*** GIVEN INFORMATION ***
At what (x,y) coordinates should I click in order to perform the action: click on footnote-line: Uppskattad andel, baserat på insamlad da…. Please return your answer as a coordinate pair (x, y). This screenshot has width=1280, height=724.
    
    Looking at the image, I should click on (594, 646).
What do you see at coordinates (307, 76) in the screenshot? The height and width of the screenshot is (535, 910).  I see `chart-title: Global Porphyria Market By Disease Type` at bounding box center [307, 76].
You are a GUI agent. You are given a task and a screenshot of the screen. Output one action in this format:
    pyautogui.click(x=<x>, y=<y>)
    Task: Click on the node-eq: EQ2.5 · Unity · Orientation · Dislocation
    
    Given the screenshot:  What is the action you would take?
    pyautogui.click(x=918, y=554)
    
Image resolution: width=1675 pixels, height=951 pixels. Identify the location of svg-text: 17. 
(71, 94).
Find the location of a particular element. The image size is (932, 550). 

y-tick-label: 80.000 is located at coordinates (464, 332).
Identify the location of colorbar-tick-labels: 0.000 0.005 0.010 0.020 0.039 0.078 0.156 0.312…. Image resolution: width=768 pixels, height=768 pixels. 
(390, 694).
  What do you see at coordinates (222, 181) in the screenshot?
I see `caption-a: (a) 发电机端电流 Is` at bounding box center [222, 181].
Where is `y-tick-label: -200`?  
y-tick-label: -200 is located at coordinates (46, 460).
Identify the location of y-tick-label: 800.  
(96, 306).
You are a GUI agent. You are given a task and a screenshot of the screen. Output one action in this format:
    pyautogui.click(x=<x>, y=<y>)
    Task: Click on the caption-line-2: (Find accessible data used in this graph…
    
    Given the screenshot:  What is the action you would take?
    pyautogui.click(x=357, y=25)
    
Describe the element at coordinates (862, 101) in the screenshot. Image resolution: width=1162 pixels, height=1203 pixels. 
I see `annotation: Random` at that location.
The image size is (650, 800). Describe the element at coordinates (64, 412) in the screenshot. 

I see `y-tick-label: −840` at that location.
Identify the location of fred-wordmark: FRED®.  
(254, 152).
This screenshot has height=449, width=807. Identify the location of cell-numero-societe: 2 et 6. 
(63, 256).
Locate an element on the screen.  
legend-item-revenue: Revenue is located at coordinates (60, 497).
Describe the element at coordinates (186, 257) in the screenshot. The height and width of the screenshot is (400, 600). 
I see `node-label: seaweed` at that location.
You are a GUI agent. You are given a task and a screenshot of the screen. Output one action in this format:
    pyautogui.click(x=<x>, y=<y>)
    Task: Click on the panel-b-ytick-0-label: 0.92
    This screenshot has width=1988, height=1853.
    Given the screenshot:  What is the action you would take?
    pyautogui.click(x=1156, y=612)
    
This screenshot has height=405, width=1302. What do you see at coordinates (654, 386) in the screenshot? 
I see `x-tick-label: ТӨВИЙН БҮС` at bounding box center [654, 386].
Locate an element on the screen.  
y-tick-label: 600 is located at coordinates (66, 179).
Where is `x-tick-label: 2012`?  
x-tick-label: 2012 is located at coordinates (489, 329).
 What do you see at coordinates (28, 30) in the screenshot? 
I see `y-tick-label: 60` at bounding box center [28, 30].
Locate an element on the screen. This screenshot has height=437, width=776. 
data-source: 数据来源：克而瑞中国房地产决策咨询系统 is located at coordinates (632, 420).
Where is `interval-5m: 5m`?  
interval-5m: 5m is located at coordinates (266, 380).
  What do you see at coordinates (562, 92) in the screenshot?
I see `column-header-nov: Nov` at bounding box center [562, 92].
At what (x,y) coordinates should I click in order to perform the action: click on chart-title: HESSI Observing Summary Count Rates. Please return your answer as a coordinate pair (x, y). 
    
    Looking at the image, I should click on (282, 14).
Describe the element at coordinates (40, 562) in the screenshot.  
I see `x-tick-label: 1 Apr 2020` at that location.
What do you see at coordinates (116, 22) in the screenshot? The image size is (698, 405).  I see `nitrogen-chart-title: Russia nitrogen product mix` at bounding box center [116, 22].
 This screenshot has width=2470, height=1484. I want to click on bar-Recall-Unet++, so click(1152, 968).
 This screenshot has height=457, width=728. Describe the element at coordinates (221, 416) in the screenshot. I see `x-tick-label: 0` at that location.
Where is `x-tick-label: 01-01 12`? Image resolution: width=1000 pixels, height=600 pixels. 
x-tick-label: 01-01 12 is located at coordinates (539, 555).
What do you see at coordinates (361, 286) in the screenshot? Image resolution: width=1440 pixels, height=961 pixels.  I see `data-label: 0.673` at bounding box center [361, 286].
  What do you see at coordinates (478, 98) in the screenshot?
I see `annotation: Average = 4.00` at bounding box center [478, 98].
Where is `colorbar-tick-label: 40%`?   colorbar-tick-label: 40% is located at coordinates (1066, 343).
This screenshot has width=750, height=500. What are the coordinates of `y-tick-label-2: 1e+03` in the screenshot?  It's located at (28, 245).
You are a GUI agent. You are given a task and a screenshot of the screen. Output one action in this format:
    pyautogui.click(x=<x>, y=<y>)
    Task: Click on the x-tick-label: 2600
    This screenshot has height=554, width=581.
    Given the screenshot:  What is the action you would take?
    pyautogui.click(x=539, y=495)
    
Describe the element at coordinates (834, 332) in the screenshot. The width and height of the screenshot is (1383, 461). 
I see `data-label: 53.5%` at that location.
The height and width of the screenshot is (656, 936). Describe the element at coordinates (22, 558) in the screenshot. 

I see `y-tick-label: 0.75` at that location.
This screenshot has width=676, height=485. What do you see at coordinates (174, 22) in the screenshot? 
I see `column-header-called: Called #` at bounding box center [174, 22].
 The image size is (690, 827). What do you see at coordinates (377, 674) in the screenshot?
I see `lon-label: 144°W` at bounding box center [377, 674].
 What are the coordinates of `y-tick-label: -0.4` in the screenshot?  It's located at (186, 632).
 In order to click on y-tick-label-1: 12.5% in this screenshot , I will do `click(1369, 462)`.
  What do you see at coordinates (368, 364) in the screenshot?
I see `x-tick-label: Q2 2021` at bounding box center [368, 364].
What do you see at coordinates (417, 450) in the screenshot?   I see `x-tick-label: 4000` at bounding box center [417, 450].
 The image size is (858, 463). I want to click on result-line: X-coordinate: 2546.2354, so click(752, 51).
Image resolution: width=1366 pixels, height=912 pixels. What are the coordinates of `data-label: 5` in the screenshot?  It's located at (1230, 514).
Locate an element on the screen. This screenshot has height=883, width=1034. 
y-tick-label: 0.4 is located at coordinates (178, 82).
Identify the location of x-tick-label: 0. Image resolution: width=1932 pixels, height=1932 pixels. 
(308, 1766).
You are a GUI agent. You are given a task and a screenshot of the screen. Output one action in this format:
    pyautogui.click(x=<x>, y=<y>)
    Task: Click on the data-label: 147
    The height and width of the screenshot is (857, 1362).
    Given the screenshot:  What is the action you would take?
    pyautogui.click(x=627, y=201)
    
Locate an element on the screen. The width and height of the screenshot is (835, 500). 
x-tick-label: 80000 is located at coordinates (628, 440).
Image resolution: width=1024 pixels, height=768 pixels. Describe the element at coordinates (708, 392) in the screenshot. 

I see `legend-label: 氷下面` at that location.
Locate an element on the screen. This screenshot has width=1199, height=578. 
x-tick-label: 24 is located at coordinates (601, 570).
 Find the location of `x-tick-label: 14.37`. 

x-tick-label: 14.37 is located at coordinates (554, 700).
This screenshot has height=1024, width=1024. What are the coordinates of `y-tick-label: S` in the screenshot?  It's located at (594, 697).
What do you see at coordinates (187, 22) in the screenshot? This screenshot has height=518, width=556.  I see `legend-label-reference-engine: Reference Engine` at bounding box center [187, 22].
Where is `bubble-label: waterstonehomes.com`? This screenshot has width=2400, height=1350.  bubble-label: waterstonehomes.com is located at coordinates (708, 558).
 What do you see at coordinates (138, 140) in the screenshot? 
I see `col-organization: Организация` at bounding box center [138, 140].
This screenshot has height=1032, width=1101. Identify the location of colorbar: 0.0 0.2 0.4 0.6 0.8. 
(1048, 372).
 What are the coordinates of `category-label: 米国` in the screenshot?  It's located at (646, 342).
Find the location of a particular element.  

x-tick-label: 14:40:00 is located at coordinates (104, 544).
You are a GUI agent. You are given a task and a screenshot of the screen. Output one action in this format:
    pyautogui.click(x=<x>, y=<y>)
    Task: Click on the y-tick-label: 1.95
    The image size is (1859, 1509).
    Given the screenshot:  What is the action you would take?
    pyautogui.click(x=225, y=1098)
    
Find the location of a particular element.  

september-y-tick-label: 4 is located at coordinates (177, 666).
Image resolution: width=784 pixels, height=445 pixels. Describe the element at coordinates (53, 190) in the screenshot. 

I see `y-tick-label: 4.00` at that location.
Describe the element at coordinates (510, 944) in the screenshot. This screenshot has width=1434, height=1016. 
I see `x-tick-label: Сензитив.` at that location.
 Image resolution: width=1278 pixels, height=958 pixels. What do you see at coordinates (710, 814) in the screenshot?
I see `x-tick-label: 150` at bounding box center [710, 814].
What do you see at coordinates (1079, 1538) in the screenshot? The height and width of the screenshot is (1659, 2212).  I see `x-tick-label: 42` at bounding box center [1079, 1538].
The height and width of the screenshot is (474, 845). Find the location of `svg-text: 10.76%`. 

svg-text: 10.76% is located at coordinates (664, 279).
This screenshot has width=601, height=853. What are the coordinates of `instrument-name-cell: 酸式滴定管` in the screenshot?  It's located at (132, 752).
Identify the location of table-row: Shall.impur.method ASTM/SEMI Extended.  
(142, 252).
***
▶ _DIRECTIVE_:
Copy the records above word for word, from the line with "Describe the element at coordinates (40, 562)" to the line with "x-tick-label: 01-01 12 is", including both of those lines.

▶ _TASK ANSWER_:
Describe the element at coordinates (40, 562) in the screenshot.  
I see `x-tick-label: 1 Apr 2020` at that location.
What do you see at coordinates (116, 22) in the screenshot? The image size is (698, 405).  I see `nitrogen-chart-title: Russia nitrogen product mix` at bounding box center [116, 22].
 This screenshot has width=2470, height=1484. I want to click on bar-Recall-Unet++, so click(1152, 968).
 This screenshot has height=457, width=728. Describe the element at coordinates (221, 416) in the screenshot. I see `x-tick-label: 0` at that location.
Where is `x-tick-label: 01-01 12`? Image resolution: width=1000 pixels, height=600 pixels. 
x-tick-label: 01-01 12 is located at coordinates (539, 555).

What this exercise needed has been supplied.